PROMPT: Reproduce the listing below word for word, omitting the pictures.

DATASET RECORDS:
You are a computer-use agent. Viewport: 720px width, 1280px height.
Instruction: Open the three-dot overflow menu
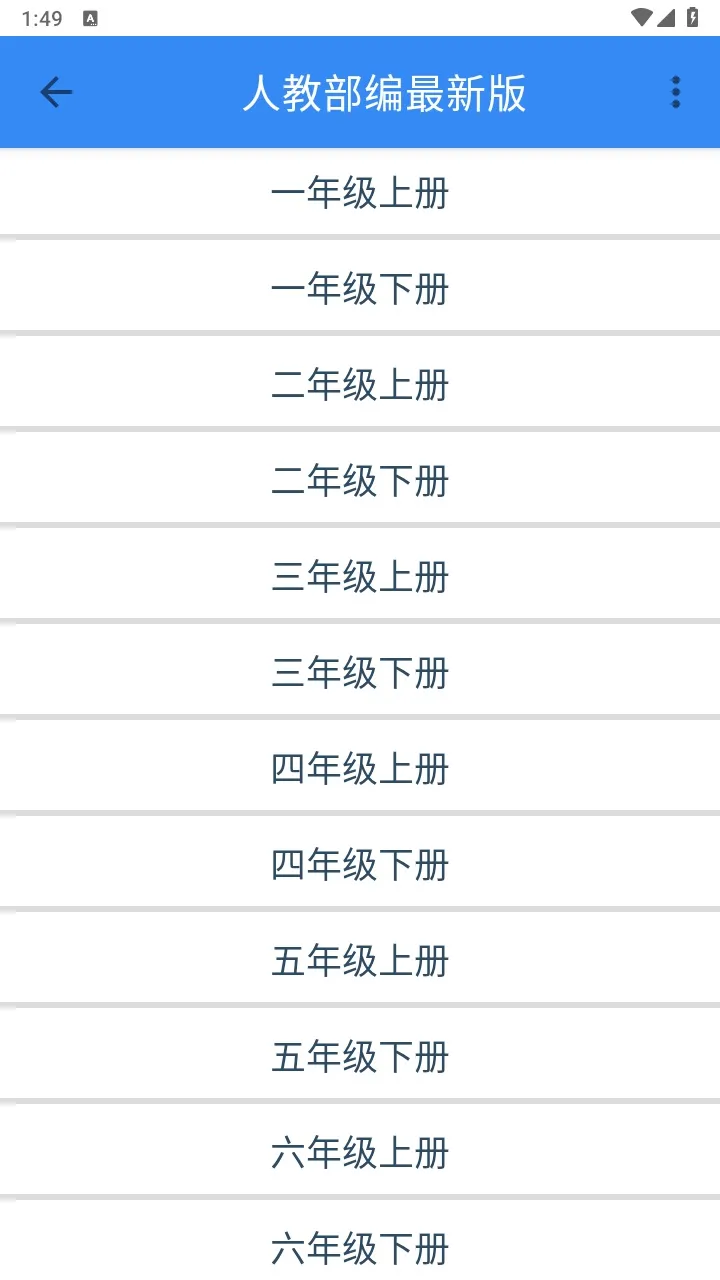tap(676, 93)
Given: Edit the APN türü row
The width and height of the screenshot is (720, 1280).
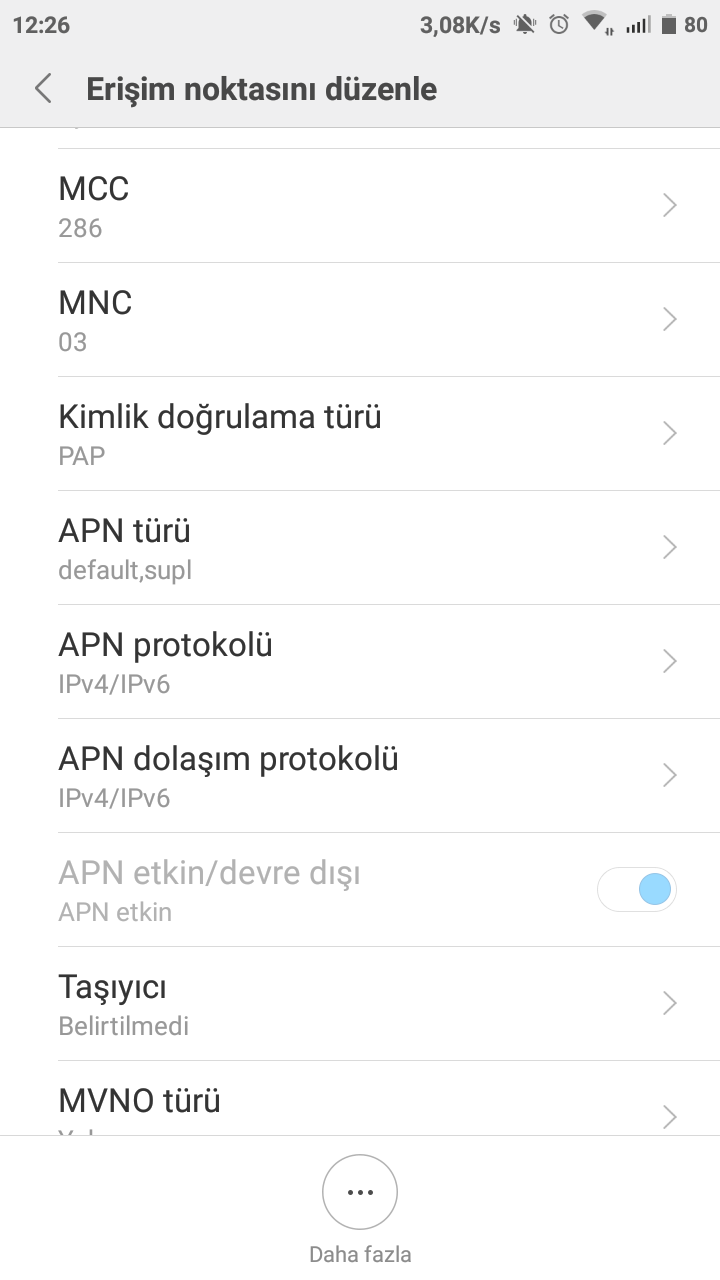Looking at the screenshot, I should pos(360,548).
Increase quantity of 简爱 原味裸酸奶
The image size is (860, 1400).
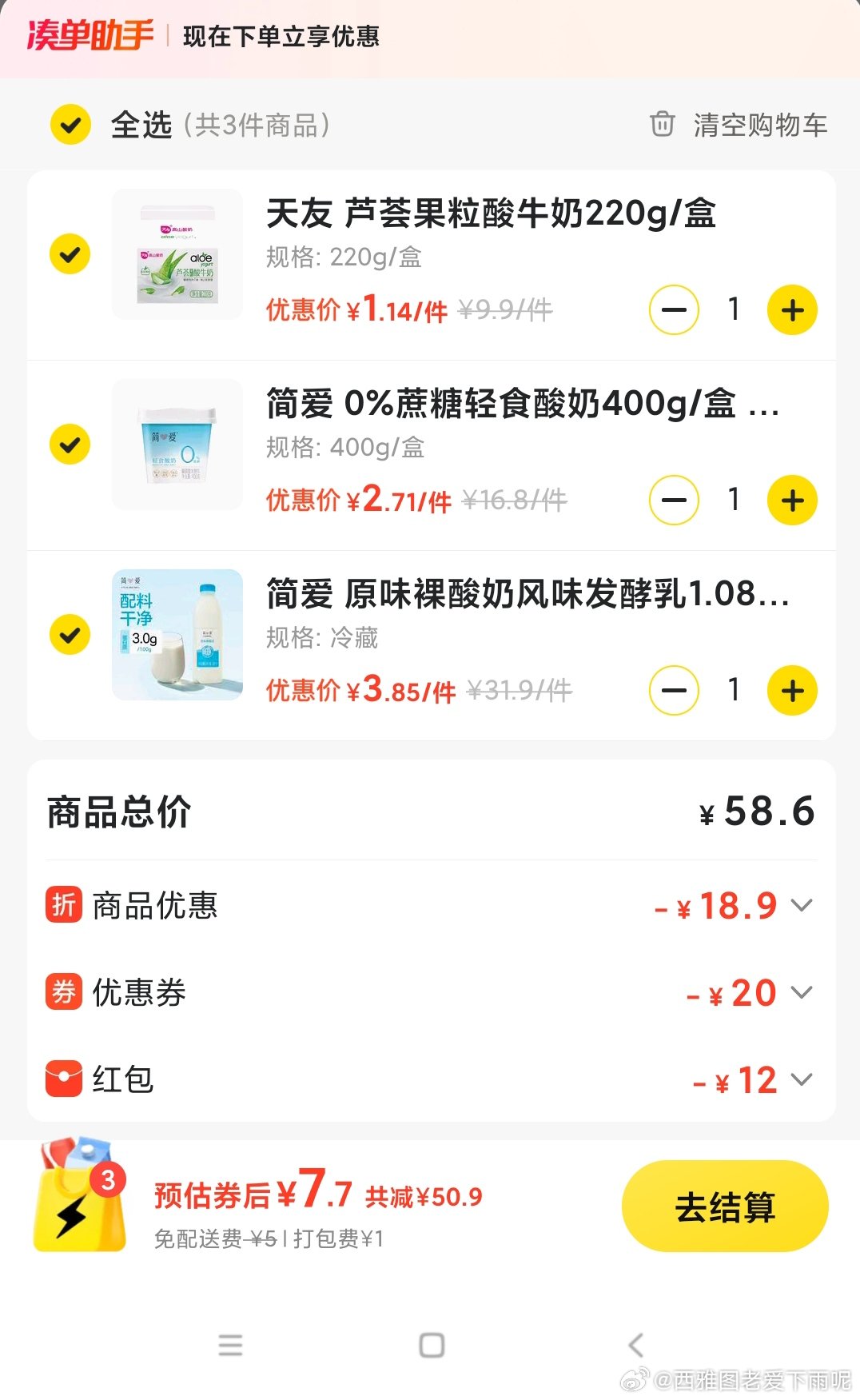pos(791,691)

RESULT OF THIS TASK:
You are a computer-use agent. Viewport: 720px width, 1280px height.
Instruction: Open the three-dot overflow menu
tap(676, 93)
Given: Edit the APN türü row
The width and height of the screenshot is (720, 1280).
Looking at the screenshot, I should pos(360,548).
Increase quantity of 简爱 原味裸酸奶
The image size is (860, 1400).
pos(791,691)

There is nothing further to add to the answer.